**Given problem**
Shift every coordinate in the answers up by 13, then write out all of these items again with their requests included. Leave the pictures out.

>> BEGIN Records for this task

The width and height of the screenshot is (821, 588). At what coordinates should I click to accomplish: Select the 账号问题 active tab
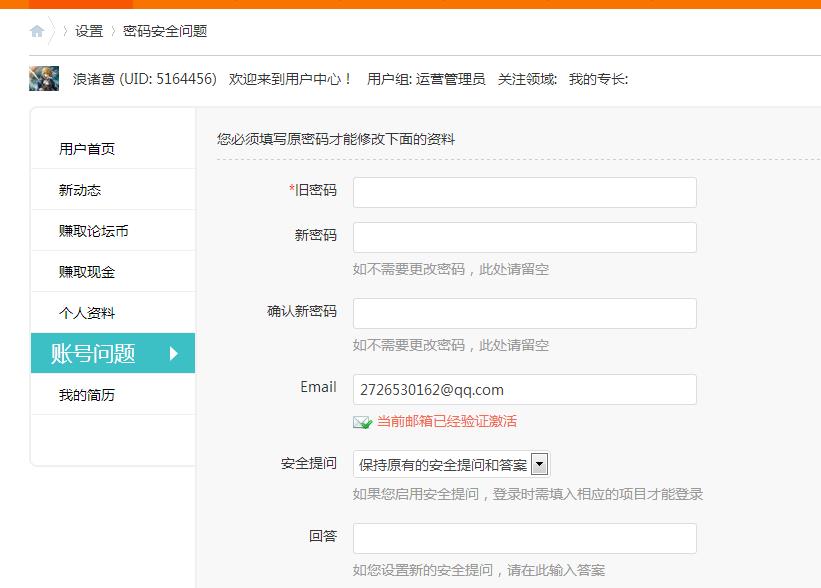click(x=93, y=353)
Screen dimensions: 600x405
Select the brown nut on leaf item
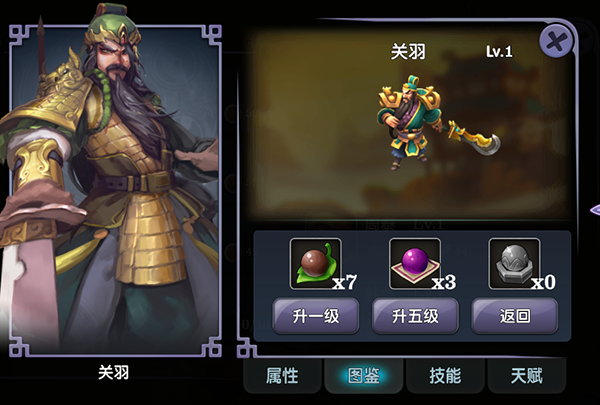pos(316,264)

>> END Records for this task

**Exercise response**
The width and height of the screenshot is (821, 588). At what coordinates should I click to accomplish: Select the 账号问题 active tab
click(x=106, y=366)
Screen dimensions: 600x405
Select the brown nut on leaf item
pos(329,277)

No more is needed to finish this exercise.